O Governo aprovou uma alteração à portaria que regula os apoios destinados aos agricultores afetados pelo surto de febre catarral ovina, conhecida por língua azul, alargando a elegibilidade aos produtores que ficaram inicialmente excluídos devido a atrasos no fornecimento das vacinas durante 2025.

Com a alteração, passam a poder beneficiar do apoio, a título excecional, os agricultores que não conseguiram vacinar os seus ovinos antes do surto, mas o fizeram até 30 de Novembro de 2025, desde que cumpram os requisitos técnicos e as ações de vacinação estejam devidamente registadas na plataforma PISA.Net.

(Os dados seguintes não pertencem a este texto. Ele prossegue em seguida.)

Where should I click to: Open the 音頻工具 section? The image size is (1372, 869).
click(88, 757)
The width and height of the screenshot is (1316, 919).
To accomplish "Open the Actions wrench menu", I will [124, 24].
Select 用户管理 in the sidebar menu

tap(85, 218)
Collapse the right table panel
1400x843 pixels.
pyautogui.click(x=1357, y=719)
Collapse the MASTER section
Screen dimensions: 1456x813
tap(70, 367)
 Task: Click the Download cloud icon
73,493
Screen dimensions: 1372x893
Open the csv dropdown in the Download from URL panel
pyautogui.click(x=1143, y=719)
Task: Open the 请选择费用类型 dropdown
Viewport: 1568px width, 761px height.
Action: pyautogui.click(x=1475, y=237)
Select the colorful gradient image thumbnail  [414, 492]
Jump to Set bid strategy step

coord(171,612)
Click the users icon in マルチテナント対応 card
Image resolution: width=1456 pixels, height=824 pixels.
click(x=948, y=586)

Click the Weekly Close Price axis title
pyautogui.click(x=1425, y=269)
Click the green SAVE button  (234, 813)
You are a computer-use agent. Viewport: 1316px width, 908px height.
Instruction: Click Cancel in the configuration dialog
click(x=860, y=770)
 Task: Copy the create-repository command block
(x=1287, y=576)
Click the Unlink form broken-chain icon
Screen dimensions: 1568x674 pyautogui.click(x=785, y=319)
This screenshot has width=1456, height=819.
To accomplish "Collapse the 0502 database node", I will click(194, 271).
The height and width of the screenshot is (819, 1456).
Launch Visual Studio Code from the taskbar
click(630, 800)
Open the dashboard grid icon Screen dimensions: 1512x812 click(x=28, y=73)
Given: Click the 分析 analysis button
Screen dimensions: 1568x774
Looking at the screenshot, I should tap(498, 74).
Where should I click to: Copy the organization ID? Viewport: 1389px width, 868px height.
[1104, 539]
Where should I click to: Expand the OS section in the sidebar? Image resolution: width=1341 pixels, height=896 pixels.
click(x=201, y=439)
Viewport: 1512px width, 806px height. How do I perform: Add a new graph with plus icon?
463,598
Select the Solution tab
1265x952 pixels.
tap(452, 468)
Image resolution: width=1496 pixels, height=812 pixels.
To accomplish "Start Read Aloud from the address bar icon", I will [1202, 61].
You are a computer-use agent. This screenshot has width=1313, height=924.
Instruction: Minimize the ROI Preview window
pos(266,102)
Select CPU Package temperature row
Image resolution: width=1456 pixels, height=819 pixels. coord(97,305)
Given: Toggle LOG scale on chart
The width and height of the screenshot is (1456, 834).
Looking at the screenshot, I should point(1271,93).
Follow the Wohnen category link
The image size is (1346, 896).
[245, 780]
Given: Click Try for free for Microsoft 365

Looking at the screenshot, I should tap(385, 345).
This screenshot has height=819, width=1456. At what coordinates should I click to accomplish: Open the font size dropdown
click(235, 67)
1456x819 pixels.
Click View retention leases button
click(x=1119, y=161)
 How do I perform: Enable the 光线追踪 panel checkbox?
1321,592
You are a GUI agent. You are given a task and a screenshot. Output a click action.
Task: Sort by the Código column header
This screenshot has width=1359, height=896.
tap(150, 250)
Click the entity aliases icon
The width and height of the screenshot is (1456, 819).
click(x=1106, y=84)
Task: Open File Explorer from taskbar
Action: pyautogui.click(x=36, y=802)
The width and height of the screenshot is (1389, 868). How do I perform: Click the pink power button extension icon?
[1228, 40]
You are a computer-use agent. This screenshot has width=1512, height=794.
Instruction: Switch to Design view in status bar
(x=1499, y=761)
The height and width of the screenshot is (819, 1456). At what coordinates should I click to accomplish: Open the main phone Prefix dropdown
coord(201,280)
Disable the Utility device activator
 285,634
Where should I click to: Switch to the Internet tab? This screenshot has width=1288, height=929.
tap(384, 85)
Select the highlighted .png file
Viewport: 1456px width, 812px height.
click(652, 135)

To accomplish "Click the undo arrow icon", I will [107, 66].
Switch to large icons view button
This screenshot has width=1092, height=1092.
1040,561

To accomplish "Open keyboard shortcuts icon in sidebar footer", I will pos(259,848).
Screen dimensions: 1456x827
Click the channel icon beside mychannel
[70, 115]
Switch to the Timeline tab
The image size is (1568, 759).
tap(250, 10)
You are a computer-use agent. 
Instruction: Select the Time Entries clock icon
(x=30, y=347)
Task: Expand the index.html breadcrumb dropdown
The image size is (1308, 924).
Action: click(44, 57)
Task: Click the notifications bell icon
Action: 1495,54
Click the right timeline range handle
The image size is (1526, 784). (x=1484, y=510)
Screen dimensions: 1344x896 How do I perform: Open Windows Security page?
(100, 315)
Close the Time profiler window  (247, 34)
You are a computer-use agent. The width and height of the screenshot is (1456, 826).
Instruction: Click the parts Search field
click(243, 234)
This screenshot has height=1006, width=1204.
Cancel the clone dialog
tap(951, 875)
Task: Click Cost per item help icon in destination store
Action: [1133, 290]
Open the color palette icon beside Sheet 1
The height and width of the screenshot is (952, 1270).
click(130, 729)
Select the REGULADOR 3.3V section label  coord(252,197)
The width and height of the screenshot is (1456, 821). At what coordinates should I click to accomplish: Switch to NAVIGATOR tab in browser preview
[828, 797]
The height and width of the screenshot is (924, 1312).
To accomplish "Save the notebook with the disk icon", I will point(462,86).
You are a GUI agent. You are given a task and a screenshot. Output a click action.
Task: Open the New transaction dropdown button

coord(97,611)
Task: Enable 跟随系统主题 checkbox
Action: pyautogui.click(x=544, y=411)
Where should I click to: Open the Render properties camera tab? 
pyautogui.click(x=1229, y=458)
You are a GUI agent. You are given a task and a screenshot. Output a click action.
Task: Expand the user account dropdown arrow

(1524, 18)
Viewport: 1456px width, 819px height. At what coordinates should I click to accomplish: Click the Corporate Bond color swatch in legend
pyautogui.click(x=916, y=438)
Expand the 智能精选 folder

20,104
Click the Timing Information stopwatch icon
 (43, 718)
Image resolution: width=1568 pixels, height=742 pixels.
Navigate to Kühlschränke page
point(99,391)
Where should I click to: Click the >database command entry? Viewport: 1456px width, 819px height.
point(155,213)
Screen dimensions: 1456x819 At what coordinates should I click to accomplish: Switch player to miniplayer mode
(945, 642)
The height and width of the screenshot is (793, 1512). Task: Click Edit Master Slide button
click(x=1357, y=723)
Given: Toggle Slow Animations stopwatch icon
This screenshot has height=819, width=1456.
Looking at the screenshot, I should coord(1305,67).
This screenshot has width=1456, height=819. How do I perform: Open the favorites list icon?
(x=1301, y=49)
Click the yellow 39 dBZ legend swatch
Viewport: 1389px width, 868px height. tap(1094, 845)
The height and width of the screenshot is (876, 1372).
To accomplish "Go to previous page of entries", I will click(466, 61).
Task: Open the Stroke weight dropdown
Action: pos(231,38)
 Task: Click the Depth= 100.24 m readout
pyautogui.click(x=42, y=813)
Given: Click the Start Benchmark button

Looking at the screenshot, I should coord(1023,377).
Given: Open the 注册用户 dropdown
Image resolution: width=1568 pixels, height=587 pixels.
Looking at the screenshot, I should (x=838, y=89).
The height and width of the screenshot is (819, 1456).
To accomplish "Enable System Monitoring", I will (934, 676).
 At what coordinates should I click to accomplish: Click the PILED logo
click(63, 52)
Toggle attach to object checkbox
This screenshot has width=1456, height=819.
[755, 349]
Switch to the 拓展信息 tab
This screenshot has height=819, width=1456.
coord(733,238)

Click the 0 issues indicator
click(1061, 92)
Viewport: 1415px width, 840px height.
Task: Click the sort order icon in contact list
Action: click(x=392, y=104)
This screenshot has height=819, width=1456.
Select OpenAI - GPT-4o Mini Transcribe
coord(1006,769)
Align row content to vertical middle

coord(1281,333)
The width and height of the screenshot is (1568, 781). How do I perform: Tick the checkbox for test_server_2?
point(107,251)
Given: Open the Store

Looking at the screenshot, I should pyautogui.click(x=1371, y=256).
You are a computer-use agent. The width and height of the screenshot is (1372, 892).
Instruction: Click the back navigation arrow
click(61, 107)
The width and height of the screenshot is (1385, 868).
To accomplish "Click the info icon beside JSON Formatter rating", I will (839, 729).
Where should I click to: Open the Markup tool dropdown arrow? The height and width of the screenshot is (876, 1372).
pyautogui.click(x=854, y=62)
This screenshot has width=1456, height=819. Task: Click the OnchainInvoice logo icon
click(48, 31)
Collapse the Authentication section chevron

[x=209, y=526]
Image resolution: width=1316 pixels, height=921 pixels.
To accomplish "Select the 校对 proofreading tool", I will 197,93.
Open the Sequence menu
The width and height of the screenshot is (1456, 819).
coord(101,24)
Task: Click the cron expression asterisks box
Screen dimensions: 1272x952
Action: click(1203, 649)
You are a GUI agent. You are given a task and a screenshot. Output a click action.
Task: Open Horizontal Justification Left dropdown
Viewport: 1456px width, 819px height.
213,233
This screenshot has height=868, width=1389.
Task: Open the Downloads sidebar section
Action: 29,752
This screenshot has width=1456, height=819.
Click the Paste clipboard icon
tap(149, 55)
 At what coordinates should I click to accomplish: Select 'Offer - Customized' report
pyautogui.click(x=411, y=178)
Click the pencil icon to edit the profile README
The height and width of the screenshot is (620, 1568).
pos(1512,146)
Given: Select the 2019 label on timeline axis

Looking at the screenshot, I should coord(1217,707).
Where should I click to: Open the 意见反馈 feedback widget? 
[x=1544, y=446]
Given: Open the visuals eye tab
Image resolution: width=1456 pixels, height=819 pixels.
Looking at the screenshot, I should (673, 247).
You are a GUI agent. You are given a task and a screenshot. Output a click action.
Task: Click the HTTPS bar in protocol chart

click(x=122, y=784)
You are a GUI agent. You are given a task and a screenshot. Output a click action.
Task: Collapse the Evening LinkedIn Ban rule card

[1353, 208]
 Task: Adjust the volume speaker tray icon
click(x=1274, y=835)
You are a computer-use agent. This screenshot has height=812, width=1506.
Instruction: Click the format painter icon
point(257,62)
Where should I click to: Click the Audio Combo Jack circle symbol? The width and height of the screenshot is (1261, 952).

O apoio mantém-se sob a forma de uma ajuda não reembolsável de 48 euros por cada ovino morto, registado no Sistema Nacional de Informação e Registo Animal (SNIRA), desde a data da suspeita da doença até 16 de Janeiro de 2026.

Após a entrada em vigor da portaria, a Direção-Geral de Alimentação e Veterinária (DGAV) publicará a lista das explorações e dos respetivos números de identificação fiscal elegíveis, abrindo um prazo de 30 dias para apresentação de reclamações.

Segundo o Ministério da Agricultura e Mar, esta alteração pretende garantir um tratamento equitativo e assegurar que todos os agricultores que atuaram de forma diligente tenham acesso ao apoio, reforçando a confiança no sistema de sanidade animal e na capacidade de resposta pública perante situações excecionais.